Mentre vi sto scrivendo, non a caso, suonano le note di "Non ce l'ho con te" di Pierdavide Carone, che parla di amore filiale, di nuove consapevolezze, di perdono verso chi mette al mondo che, prima di essere genitore, è un essere umano e, come tale, fallibile.
È un brano che si presta ad essere una perfetta colonna sonora per questo periodo che ci vede nuovamente protagonisti nell’iter di rinnovo della Dichiarazione di Disponibilità all’Adozione: in questa nuova esperienza siamo ancora più maturi, ancora più autentici, con le braccia ancora più aperte di tre anni fa.
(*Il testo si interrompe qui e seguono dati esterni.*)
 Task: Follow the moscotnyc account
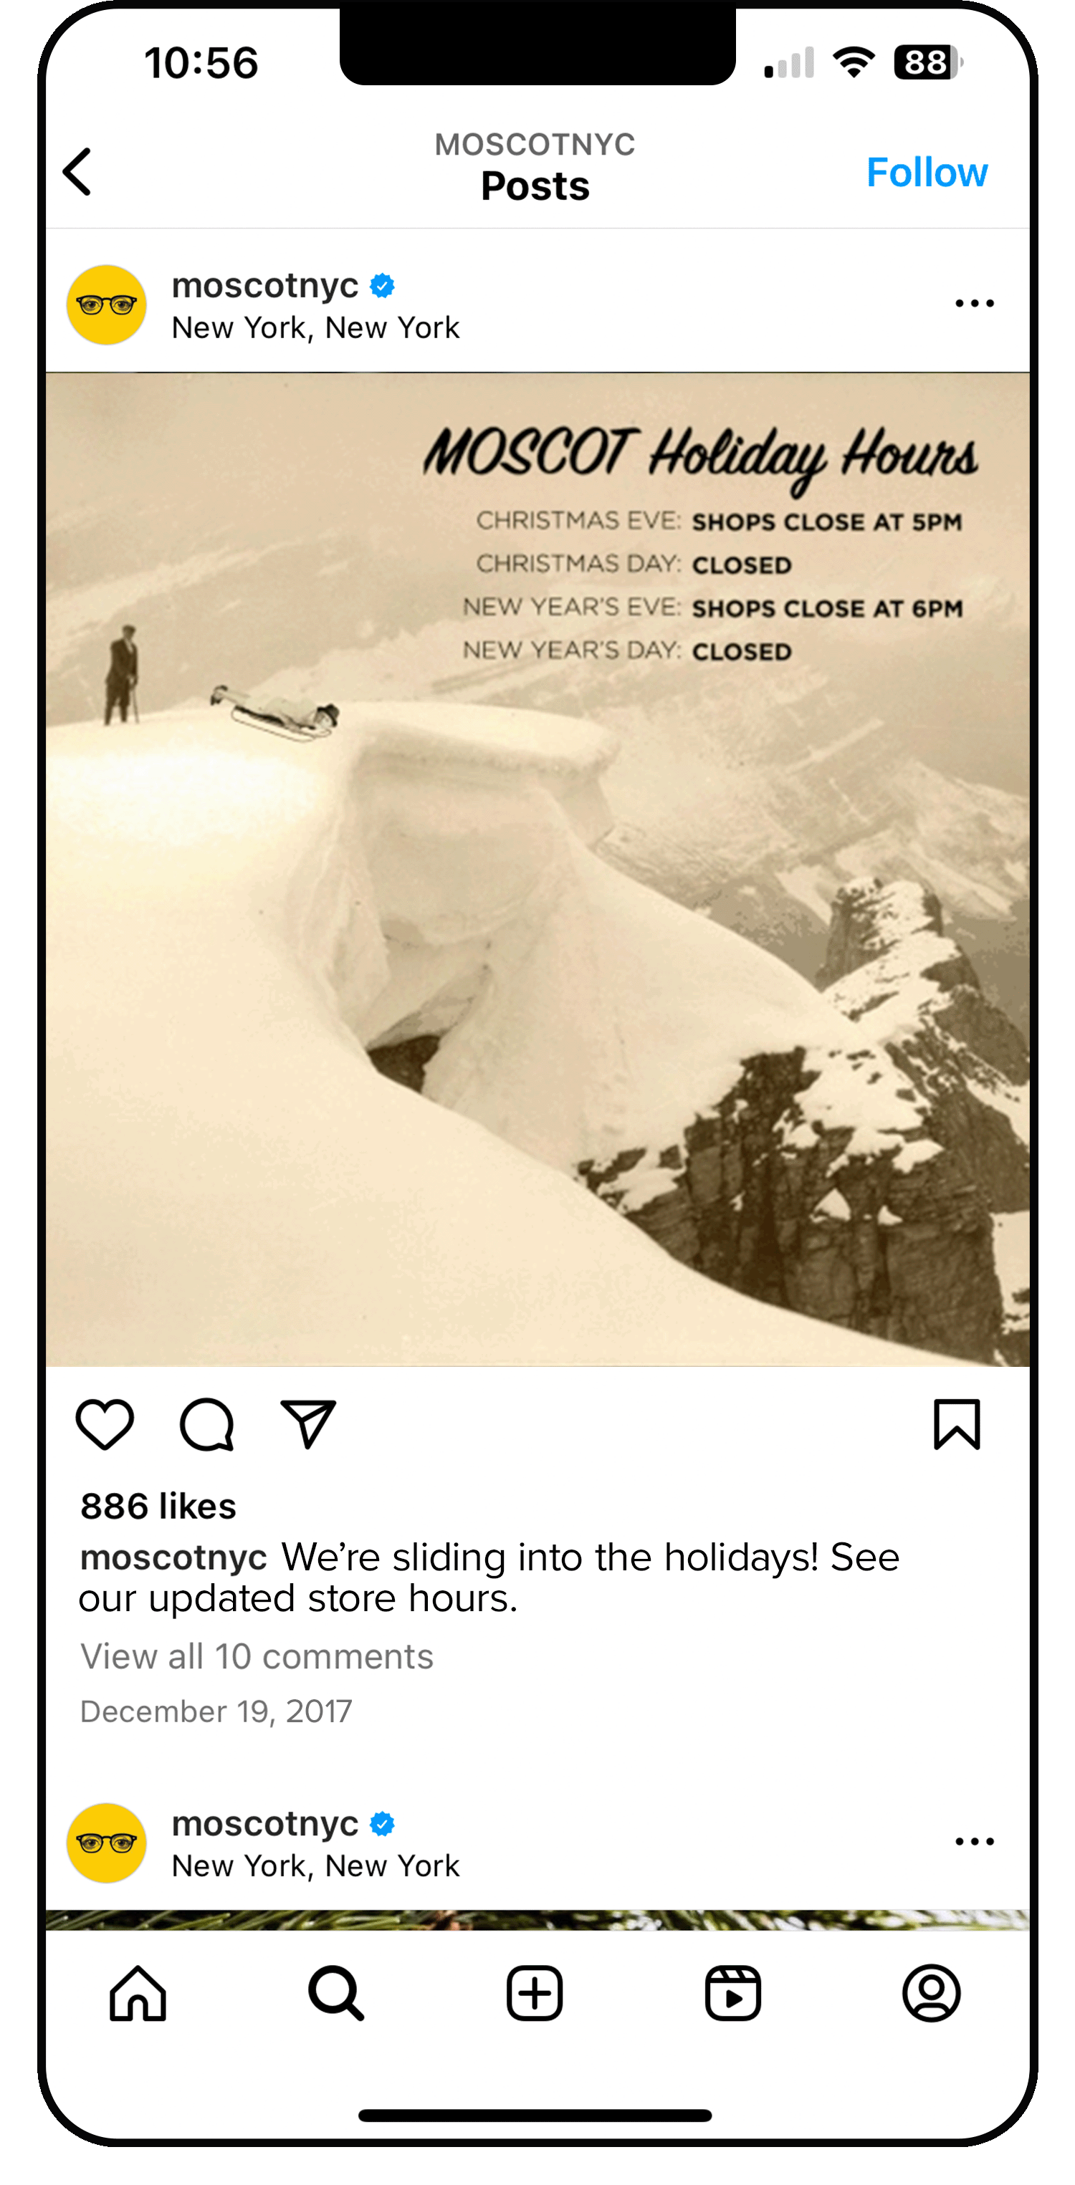(x=927, y=172)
E con il cuore “redento”. Sempre più pronto, quando busseranno alla nostra porta, ad accogliere occhi, gambe, braccia, anima che racconteranno una nuova e importante Storia che si fonderà alla Nostra.
La “scatola” dell’adozione l’abbiamo aperta nel 2022 e ci abbiamo guardato dentro, quando, (durante e) dopo il Corso di Preparazione all’Adozione, il Tribunale ha dichiarato la nostra idoneità. E, per noi, non è stata solo un’idoneità, come quella per la guida o all’esame di inglese, che pure hanno la loro difficoltà. È stato molto di più.
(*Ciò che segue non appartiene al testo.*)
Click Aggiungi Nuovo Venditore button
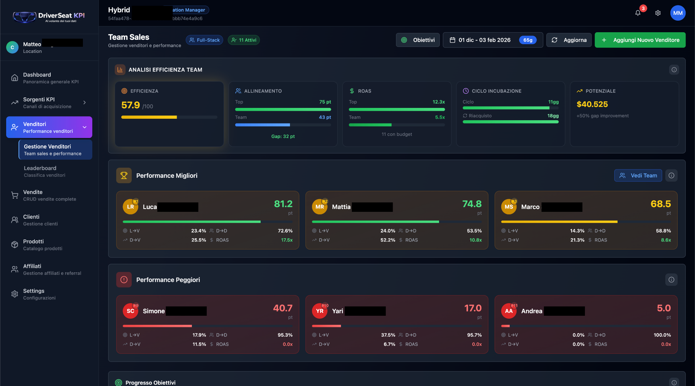Image resolution: width=695 pixels, height=386 pixels. point(640,40)
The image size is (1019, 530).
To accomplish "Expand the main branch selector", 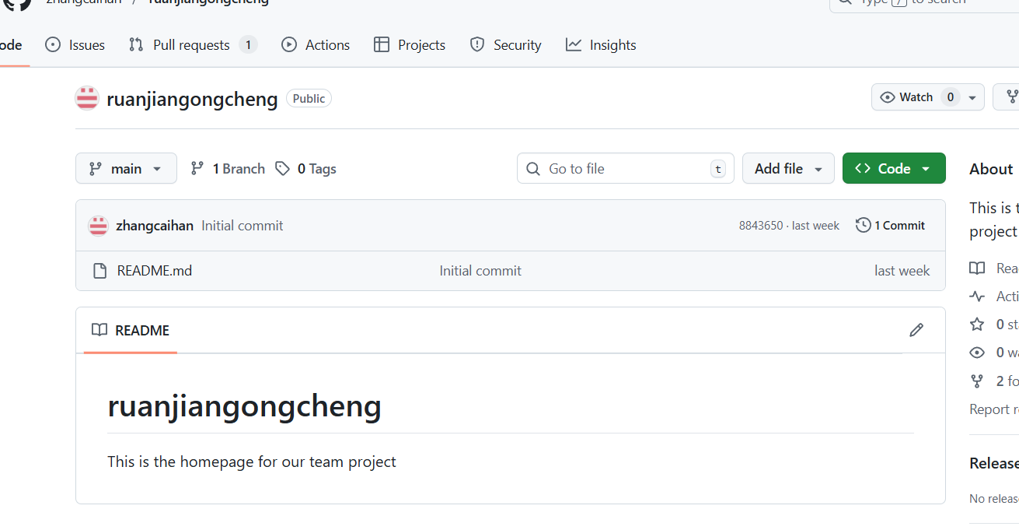I will 126,168.
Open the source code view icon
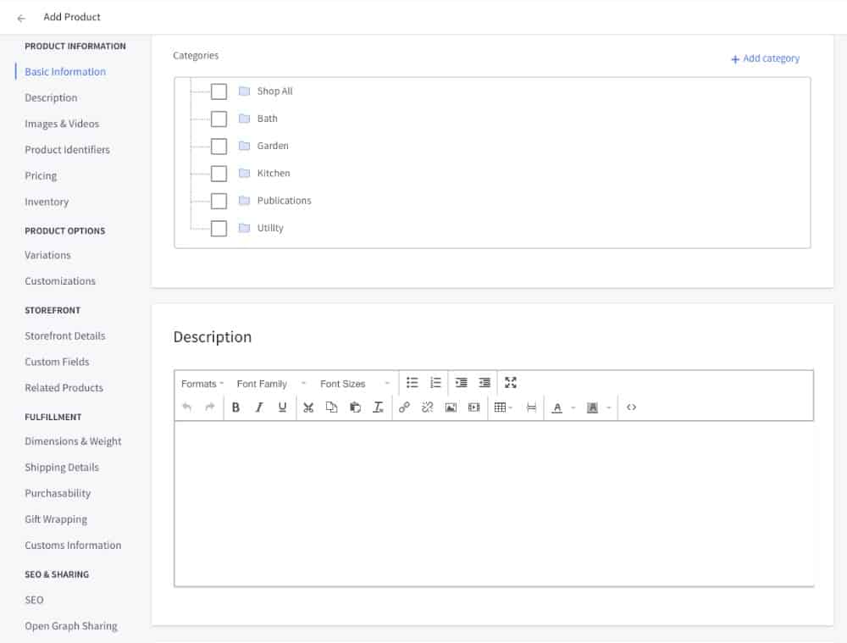 pos(631,407)
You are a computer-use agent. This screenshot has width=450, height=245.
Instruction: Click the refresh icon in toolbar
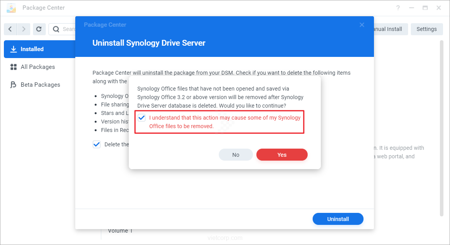click(x=39, y=29)
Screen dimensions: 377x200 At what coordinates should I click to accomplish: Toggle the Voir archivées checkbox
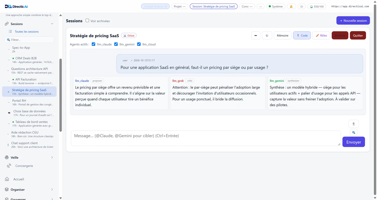87,20

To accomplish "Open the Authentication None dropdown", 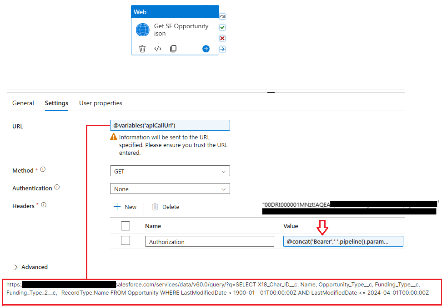I will coord(170,189).
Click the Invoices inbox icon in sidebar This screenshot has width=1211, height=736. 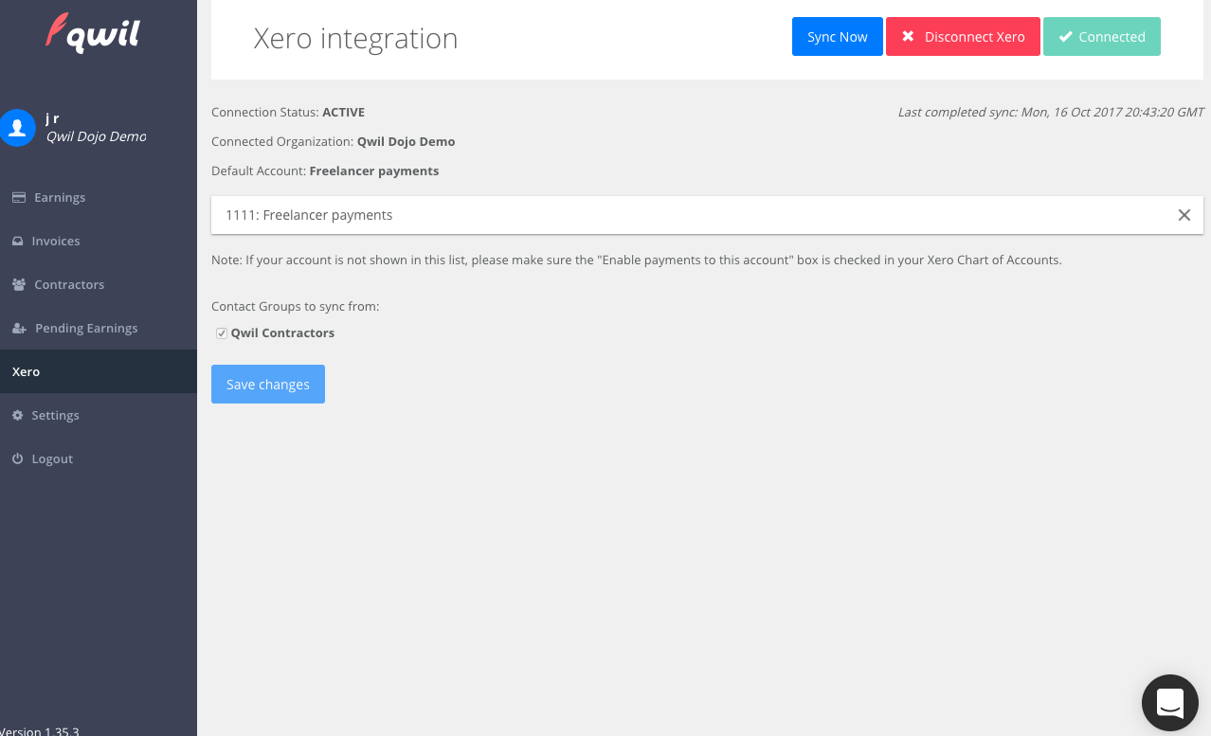click(17, 242)

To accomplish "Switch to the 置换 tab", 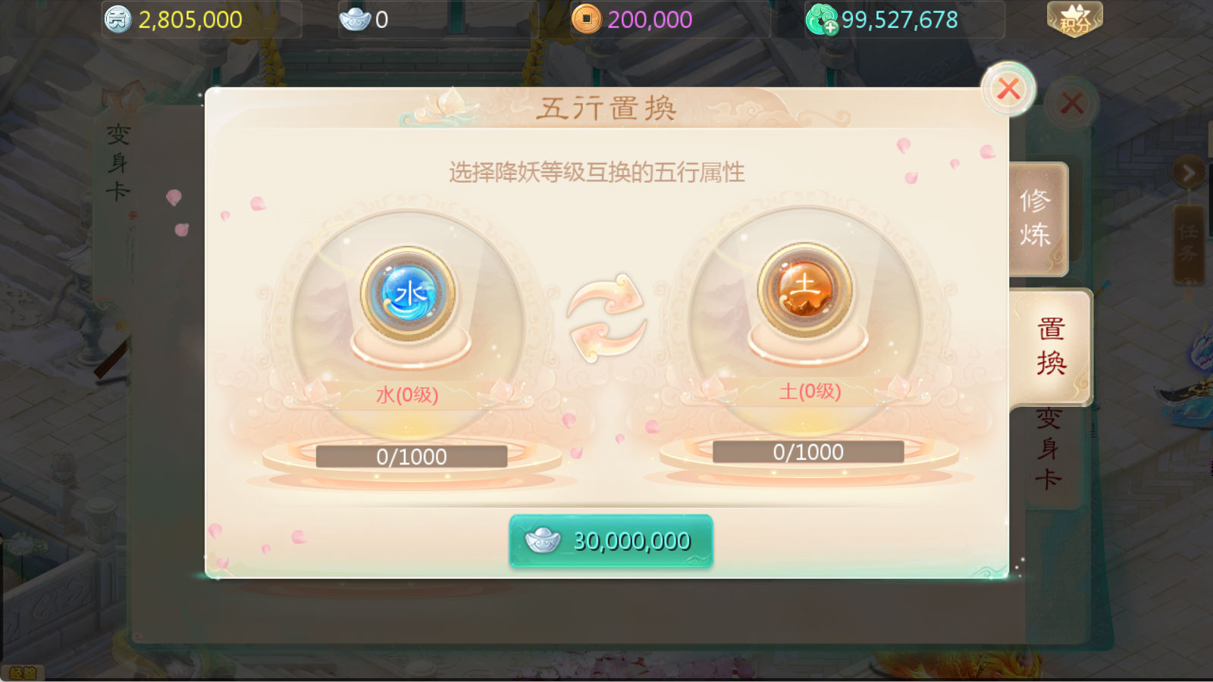I will pos(1051,347).
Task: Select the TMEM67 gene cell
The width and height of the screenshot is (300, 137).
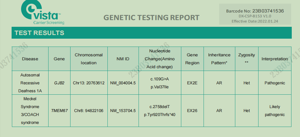Action: pos(59,111)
In quel Decreto, non c’era, nero su bianco, solo il nostro amore, la nostra maturità emotiva, la nostra vita insieme. Non solo i nostri 6 anni di matrimonio (6 di allora, 9 attuali).
C’era anche la mia disabilità motoria, che, guardando al benessere di un/a “nanetto/a”, poteva far emergere interrogativi di una certa rilevanza: non è stato affatto facile, gli ostacoli ci sono stati (non normativi, bensì - diciamo così - "culturali"), ma non posti da parte di assistenti sociali, psicologi e giudici, che hanno fatto un lavoro encomiabile.
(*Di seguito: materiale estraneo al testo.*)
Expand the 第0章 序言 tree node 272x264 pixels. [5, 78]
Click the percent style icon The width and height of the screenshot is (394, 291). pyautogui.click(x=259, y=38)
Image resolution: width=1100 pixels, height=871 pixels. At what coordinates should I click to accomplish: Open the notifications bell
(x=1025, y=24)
Questi inciampi sono stati superati attraverso una attenta valutazione di tutti gli attori istituzionali, compreso il Tribunale che, dovendo porre al centro il/la bambino/a e i suoi bisogni, hanno avuto necessità di comprendere quanta consapevolezza e concretezza avessimo (in particolare, io) maturato rispetto ai miei “limiti fisici” da contemperare con le esigenze pratiche di “nostro figlio”. Perché – intendiamoci – a parole, è tutto bello, ma, quando un esserino nasce dalla pancia o dal cuore, la responsabilità del suo benessere è dell’adulto, non il contrario.
Abbiamo fatto, perciò, qualche colloquio in più volto ad analizzare quanto la mia condizione potesse influire concretamente sul benessere del bambino (che è l'interesse primario e va oltre tutto, anche oltre il nostro desiderio di essere genitori), ma nulla ha impedito di giungere ad una valutazione positiva di noi come coppia e di me come potenziale madre.
La disabilità, del resto, se letta come una condizione e non come una condanna, non limita, così come tutte le difficoltà oggettive e concrete che ci possono essere nella vita e che non possono - e non devono - essere "demonizzate", né sminuite.
Meritano, a mio avviso, semplicemente di essere viste e, non senza dolore, accettate come parte di sé.
Buon cammino verso la gioia che attendete.
Tanta gratitudine, ancora una volta, va alla rete “Mamme Matte” per i Germogli di Speranza e Serenità che continua a seminare incessantemente.
Con affetto.
Carmen.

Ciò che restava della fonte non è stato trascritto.